“Nel tuo romanzo i personaggi fanno una vita tristissima e piena di problemi, ma non c’è nessuna speranza che possa migliorare”.
Evviva, una critica. Me l’ha fatta stamattina uno studente di un liceo, in cui ero invitato a parlare de “Le mille verità” e di fake news, social network e informazione.
Non è la prima critica che ricevo ad alcuni aspetti del romanzo (per fortuna), ma mi è sembrata particolarmente profonda e ha centrato un elemento fondamentale del libro, frutto di una scelta precisa.
In effetti, il romanzo è un distillato di cinismo, appena stemperato dalle numerose situazioni comiche. Mette in scena una manica di idioti e sfigati, ma non offre loro alcuna possibilità di redimersi. Neppure la soluzione del mistero al centro della storia, in effetti, offre qualche tipo di conforto.
Mi verrebbe istintivo rammentare una dichiarazione di Monicelli, rilasciata poco tempo prima di morire, in cui sosteneva che la speranza è una trappola, ideata dai potenti per tenere buoni i poveracci. Ma è così?
La sentenza del regista è tanto drastica, quanto profonda. Eppure posso capire che un adolescente difficilmente possa riconoscersi nella visione del mondo di un anziano. Insomma, alla fine mi ritrovo a metà via (sarà per ragioni anagrafiche), tra la fame di speranza di quello studente e la disillusione dell’adulto impegnato.
Francamente, fatico a trovare quotidianamente indizi che le cose possano migliorare. Eppure, allo stesso tempo, mi sembra che non ci sia alternativa alla speranza che le cose possano migliorare.
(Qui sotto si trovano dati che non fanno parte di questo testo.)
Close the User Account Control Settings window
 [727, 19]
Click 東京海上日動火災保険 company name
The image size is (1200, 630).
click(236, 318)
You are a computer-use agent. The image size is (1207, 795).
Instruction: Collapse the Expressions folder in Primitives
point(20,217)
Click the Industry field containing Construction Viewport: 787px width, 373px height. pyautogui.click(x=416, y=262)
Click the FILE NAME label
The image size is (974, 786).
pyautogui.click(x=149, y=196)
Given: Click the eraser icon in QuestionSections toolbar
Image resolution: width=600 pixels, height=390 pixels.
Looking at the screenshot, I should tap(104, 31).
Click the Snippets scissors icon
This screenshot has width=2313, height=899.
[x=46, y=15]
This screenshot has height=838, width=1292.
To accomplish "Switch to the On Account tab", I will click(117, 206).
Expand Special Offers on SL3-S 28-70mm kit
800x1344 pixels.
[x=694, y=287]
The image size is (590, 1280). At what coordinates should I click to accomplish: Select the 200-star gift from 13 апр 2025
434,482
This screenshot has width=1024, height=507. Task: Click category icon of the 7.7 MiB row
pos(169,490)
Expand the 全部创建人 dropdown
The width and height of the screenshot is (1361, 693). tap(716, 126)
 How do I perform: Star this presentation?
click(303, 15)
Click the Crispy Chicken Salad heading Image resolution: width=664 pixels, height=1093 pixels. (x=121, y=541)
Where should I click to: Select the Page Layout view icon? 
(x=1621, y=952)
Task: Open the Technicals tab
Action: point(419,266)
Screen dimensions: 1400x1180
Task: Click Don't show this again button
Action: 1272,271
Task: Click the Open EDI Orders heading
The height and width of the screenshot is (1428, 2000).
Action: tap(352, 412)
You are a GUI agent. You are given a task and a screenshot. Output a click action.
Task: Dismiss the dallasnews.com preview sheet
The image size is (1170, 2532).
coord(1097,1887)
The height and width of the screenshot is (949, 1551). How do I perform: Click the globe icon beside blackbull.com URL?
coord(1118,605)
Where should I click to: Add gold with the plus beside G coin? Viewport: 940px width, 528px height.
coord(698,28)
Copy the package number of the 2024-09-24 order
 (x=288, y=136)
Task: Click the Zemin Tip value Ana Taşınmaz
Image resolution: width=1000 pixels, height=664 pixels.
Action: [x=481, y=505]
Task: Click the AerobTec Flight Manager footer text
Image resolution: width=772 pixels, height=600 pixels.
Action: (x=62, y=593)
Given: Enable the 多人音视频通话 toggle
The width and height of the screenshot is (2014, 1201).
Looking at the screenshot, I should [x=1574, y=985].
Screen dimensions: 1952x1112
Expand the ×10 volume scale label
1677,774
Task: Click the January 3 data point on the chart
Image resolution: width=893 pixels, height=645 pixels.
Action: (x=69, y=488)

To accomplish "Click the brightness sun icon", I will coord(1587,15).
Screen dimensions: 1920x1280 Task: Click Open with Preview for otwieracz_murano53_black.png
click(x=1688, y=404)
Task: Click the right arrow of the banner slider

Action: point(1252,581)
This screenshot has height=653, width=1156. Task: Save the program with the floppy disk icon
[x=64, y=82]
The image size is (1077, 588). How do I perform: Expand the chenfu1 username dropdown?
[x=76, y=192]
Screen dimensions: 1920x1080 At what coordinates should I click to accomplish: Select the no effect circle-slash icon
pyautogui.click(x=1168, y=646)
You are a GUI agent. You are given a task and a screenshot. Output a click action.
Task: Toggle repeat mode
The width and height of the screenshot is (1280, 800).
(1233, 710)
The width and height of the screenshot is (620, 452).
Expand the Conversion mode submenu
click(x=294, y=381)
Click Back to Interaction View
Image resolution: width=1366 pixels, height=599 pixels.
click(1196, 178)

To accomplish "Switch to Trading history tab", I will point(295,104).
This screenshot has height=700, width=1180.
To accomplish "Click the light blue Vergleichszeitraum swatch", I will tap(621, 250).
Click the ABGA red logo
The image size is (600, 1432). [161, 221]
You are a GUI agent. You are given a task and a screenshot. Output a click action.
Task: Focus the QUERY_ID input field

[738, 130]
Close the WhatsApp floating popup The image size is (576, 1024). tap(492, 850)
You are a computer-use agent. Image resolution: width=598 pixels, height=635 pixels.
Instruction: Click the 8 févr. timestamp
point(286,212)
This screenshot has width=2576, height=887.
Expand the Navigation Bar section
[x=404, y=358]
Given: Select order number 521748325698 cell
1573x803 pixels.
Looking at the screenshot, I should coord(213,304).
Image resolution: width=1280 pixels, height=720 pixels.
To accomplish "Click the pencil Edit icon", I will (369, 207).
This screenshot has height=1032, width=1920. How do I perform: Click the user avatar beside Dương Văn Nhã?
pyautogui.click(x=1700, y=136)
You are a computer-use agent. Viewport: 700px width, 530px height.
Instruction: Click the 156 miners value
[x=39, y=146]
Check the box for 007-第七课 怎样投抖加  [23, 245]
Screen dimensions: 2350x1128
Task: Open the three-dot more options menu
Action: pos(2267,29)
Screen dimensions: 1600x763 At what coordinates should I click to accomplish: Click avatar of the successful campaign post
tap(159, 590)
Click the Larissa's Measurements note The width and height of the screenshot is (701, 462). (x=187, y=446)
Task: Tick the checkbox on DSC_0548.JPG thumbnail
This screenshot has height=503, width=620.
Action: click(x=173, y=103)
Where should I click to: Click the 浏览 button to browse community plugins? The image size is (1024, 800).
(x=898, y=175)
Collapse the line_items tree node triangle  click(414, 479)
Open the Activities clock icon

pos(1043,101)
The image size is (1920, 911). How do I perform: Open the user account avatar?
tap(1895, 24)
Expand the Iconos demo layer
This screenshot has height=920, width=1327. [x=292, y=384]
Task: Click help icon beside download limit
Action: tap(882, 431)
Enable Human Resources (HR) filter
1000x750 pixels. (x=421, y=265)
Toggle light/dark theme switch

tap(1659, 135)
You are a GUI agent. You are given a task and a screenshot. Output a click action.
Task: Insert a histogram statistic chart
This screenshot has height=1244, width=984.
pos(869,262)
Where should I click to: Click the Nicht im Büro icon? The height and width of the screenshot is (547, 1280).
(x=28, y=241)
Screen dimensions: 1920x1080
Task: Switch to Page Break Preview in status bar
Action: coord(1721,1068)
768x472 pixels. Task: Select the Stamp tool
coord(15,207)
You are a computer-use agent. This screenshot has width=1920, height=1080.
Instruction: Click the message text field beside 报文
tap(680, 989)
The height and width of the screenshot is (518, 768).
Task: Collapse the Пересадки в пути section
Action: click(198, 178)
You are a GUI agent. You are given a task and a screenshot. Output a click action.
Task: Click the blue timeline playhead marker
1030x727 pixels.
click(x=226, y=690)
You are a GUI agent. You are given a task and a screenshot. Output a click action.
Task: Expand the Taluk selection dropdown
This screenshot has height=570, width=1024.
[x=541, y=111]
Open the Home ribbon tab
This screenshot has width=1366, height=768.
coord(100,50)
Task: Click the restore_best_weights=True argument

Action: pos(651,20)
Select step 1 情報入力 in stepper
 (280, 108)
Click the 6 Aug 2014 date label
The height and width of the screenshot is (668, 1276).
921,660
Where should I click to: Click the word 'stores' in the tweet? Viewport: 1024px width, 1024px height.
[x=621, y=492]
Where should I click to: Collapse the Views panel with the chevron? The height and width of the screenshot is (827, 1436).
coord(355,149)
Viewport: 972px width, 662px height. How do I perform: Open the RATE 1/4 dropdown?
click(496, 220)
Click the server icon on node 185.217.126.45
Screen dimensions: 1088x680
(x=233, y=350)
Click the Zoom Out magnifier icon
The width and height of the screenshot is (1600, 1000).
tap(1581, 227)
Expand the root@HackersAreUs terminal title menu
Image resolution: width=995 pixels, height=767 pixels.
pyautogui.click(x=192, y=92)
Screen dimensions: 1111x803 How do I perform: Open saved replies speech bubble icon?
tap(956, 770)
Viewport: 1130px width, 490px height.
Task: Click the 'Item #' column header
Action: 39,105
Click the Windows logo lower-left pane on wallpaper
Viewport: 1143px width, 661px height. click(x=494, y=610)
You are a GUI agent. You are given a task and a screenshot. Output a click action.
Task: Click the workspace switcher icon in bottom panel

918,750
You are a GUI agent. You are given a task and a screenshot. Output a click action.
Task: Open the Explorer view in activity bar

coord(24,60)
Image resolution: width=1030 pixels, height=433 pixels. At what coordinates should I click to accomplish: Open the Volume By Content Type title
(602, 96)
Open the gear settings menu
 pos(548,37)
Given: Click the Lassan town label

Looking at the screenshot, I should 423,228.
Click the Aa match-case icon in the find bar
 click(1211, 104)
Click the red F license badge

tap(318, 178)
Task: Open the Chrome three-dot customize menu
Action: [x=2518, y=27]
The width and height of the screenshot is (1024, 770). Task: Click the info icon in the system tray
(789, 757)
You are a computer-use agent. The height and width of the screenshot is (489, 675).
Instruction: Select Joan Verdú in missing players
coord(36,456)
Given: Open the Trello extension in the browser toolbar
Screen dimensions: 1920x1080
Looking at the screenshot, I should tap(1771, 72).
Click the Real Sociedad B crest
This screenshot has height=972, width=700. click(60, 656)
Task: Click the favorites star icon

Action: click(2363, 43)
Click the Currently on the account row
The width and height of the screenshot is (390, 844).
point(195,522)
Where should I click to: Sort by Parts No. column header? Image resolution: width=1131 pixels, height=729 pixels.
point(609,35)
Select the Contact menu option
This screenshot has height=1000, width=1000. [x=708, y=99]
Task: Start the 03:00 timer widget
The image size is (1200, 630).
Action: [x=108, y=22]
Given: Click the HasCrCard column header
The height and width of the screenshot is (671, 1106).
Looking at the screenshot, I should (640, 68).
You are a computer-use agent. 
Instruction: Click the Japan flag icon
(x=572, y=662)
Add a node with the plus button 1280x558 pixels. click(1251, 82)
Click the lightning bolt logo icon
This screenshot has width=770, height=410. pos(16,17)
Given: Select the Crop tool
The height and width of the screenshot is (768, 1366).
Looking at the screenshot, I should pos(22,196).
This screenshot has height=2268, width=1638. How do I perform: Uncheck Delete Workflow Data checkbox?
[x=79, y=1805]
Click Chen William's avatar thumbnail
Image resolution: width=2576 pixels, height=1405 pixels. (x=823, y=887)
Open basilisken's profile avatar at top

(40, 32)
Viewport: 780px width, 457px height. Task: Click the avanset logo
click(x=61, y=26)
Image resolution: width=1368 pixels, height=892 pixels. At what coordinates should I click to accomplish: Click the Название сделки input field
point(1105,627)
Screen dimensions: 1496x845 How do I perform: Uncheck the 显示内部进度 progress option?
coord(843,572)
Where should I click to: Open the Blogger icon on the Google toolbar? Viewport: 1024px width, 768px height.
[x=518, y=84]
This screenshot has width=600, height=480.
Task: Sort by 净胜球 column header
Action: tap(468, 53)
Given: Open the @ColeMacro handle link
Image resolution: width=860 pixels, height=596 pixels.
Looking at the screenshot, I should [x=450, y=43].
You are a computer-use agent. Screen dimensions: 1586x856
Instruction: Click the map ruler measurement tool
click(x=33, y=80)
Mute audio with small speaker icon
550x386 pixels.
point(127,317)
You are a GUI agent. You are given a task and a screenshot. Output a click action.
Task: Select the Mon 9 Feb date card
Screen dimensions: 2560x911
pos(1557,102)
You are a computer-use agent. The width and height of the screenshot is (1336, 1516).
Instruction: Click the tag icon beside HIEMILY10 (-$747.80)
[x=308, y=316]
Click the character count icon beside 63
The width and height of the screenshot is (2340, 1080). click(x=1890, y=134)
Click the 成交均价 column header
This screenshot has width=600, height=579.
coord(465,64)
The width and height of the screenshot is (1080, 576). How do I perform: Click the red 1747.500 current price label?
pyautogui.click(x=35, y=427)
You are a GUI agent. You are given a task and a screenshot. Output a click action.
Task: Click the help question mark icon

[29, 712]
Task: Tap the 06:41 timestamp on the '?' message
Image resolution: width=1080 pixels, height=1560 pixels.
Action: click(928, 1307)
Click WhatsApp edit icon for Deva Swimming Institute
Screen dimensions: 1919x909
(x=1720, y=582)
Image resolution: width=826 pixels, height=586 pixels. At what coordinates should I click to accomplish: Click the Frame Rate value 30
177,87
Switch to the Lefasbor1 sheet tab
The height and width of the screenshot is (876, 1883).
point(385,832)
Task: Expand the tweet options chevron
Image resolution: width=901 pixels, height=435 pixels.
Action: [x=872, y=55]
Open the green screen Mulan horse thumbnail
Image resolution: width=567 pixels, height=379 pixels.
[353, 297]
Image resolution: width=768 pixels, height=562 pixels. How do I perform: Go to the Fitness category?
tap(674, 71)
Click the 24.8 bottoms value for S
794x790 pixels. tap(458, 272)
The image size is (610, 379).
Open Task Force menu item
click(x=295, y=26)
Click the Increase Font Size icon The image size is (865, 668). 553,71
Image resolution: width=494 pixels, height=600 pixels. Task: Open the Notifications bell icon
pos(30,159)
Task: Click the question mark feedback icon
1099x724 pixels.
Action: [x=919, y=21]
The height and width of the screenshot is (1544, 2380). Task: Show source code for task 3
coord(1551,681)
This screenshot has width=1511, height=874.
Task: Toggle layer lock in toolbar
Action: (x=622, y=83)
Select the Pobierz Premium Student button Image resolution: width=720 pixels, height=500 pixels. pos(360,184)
Il cinismo de “Le mille verità” nasce certamente dalla constatazione che un idiota rimarrà un idiota, nonostante tutto. Ma è anche una provocazione, tanto quanto lo è il finale.
Io ci credo, nelle piccole cose belle. Ne vedo ogni tanto nel mio lavoro con le associazioni e nascono dall’impegno delle persone ad aiutarsi a vicenda, a mettere in gioco la propria intelligenza e creatività, a fare qualche sacrificio per un ideale.
Il problema non è l’illusione di un mondo diverso, ma la passività. Il male di questi anni è la nostra abitudine di affidare le nostre speranze a leader e capipopolo. L’ultima cosa che mi interessa è essere una guida, dare lezioni di morale e offrire soluzioni facili. Quando mi accorgo di agire in questo modo, mi infastidisco verso me stesso.
Il finale aperto e queste vite che rimangono insolute dicono esattamente questo: fatevelo voi il finale, costruitevela voi la speranza, non aspettatevi nulla da me. C’è un potere smisurato e creativo nella testa del lettore. Ed è questo potere che rende vivo un libro, oltre le intenzioni e le capacità di chi l’ha scritto.